= René Cutforth =

British journalist (1909–1984)

René Cutforth (6 February 1909 − 1 April 1984) was a British journalist, television and radio broadcaster and writer.

==Early life==
Reynolds Cutforth was born at Swadlincote, Derbyshire on 6 February 1909, and spent his childhood in Woodville, Burton on Trent, Staffordshire. He received his formal education at Denstone College, which he entered in September 1922. His first job was a clerk with the Midland Bank. In the Second World War he fought as a commissioned officer with the British Army in Ethiopia, Eritrea and the Western Desert Campaign, where he was taken prisoner in 1941, spending the remainder of the war in prisoner of war camps in Italy and Germany.

==Broadcasting career==
He joined the British Broadcasting Corporation on return to England in 1946, and became a well known broadcaster and travelled the world as a BBC correspondent. He reported on the Korean War. During his television broadcast career he wrote and produced several documentary series, including, Bird's Eye View (a televisual study of the British Isles from the air) (1969–1971) and The British Empire - Echoes of Britannia's Rule (1972).

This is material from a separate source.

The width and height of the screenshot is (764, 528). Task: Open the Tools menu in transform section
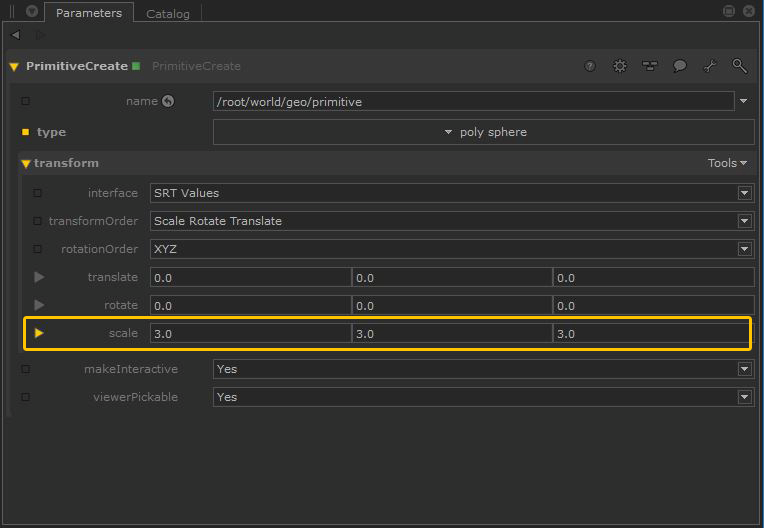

Reviewing one of Cutforth's television programmes entitled The Forties Revisited, the critic Clive James wrote in The Observer: "Cutforth is that rare thing, a front man with background. Fitzrovia and Soho weigh heavily on his eyelids. His voice sounds like tea-chests full of books being shifted about".

==Death==
He died in his 76th year at Great Maplestead, in the county of Essex on 1 April 1984.

==Bibliography==
- Korean Reporter (1952).
- Reporting (1955).
- Guns Across the Imjin (1958).
- Order to View (1968) (autobiography).
- Later than we Thought - A Portrait of the Thirties (1976).